= Beginning of Section =

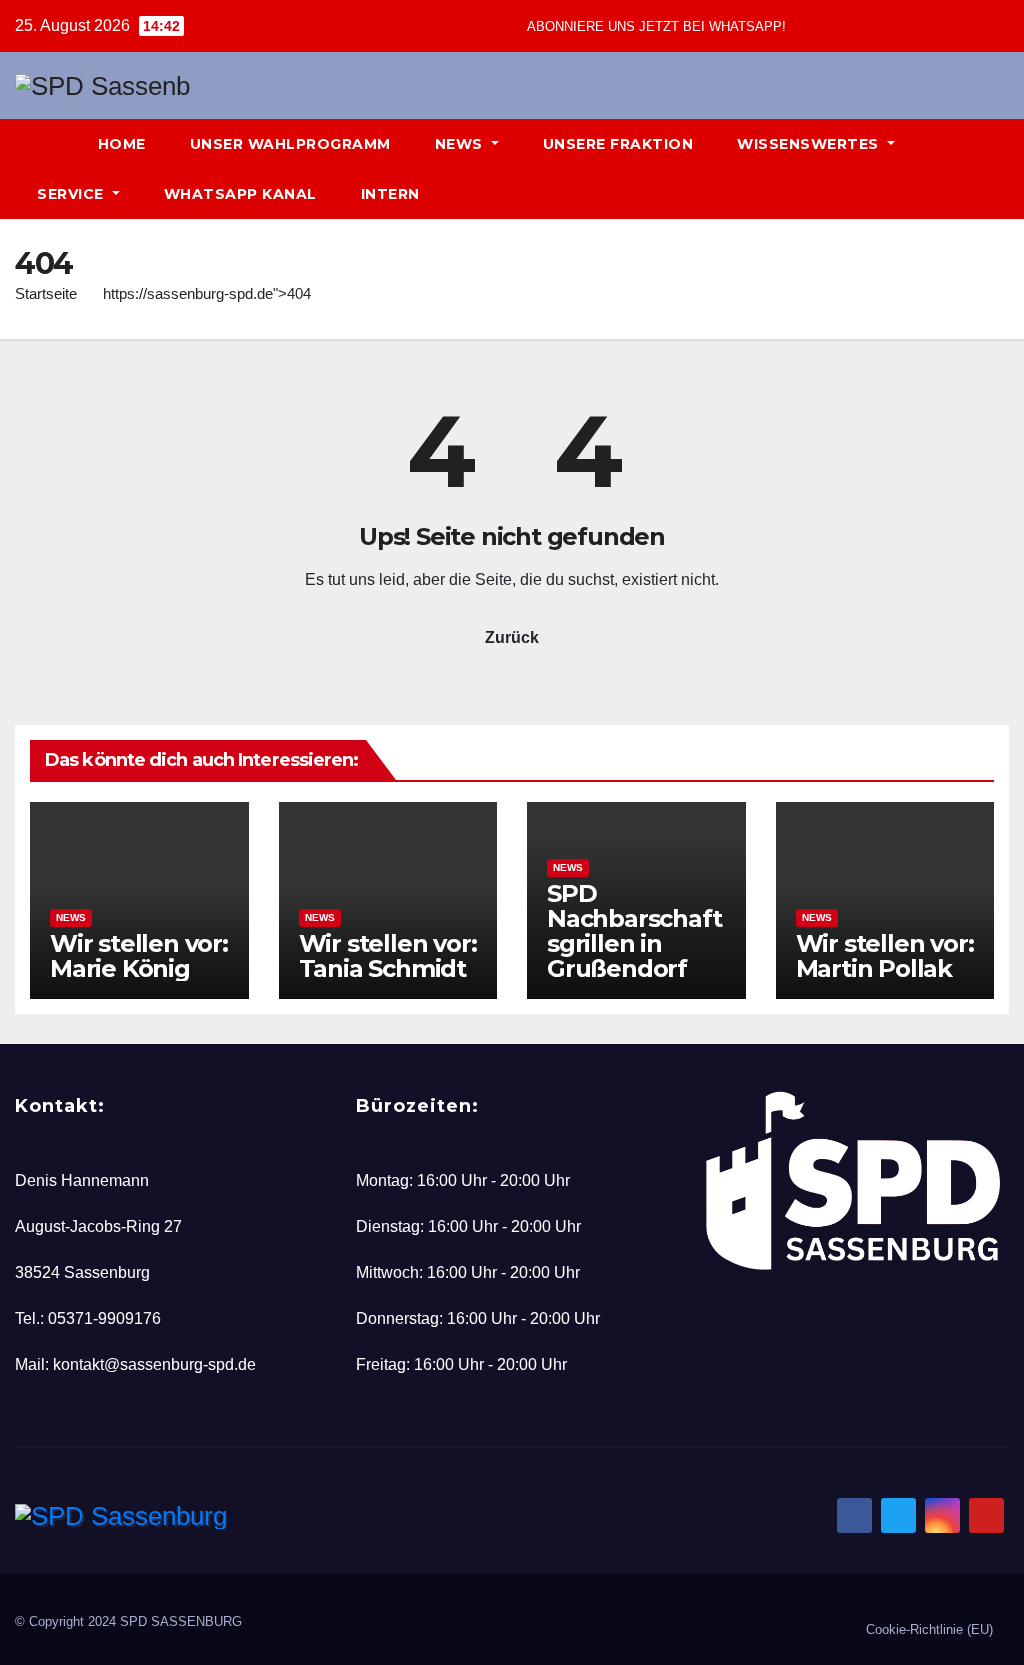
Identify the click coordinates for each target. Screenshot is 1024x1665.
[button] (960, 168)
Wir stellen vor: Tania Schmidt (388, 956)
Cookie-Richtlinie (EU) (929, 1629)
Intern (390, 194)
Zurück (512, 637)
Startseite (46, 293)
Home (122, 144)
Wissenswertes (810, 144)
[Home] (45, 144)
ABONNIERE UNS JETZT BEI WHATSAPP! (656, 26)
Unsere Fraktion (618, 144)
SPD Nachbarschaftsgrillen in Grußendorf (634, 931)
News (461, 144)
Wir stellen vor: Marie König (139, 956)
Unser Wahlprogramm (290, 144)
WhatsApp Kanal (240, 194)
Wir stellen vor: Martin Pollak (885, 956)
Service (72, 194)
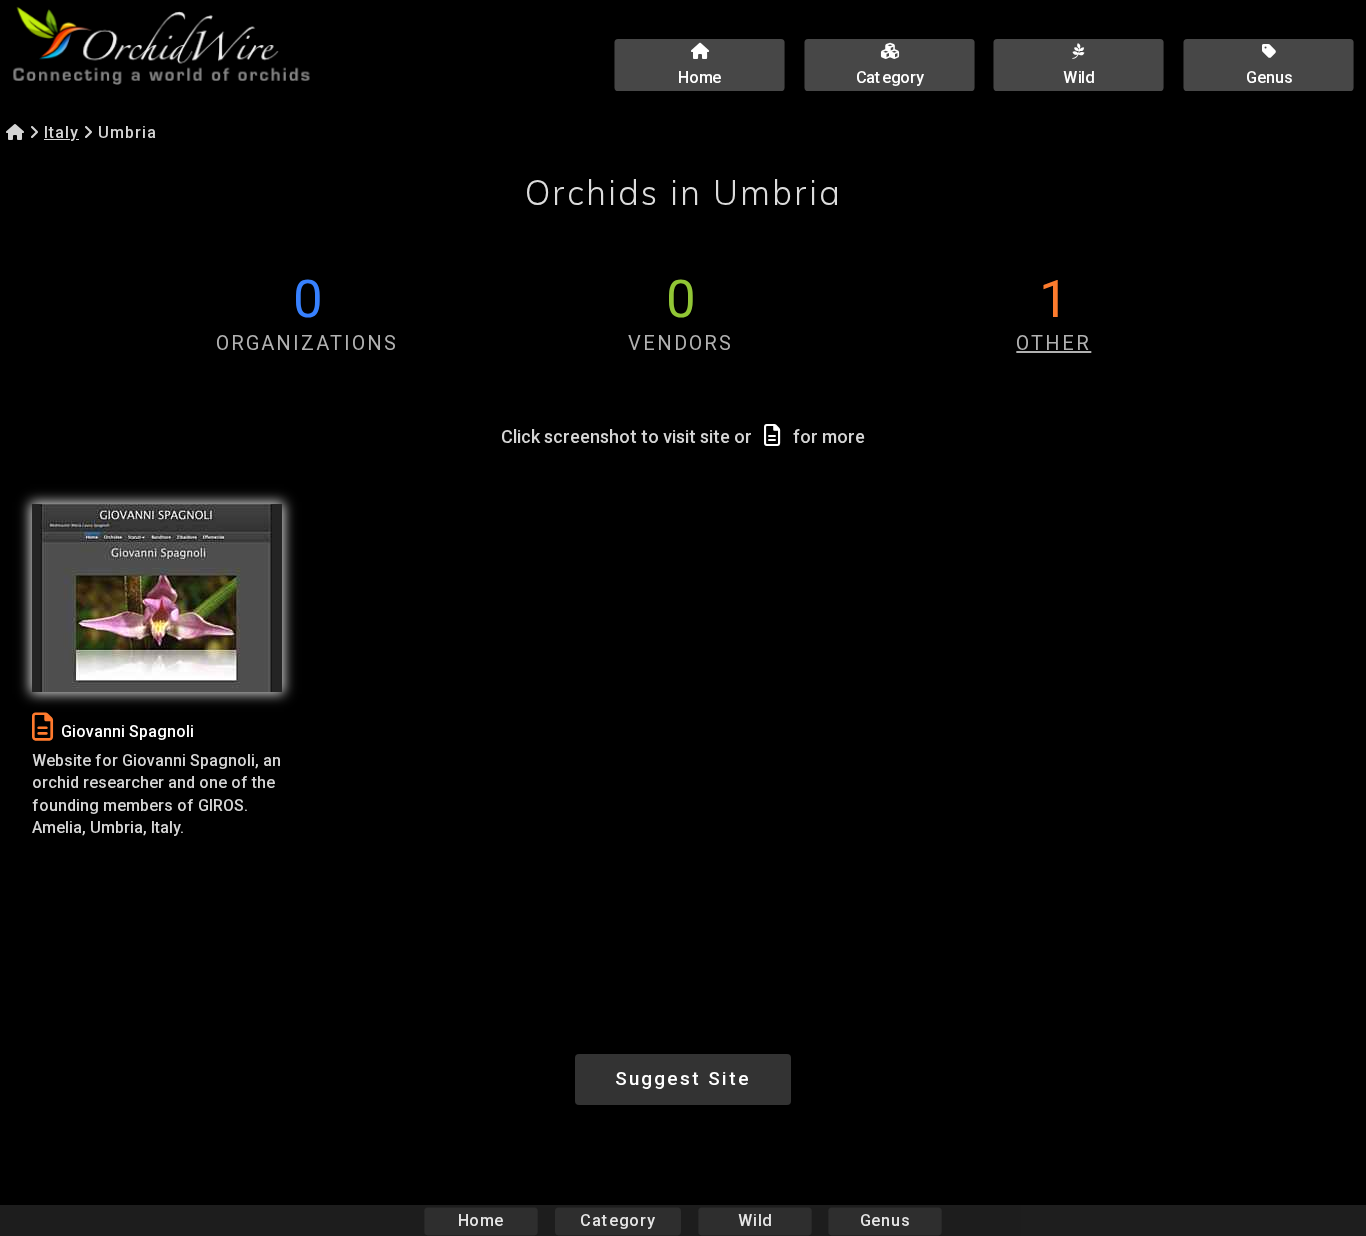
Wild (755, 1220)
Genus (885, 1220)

= End of Section =
= Beginning of Section =

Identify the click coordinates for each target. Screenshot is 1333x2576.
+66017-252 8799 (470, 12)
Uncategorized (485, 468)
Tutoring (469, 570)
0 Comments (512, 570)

= End of Section =

A single number is required: how many lines in the material above include the string "each".

RESPONSE TO THIS TASK – 2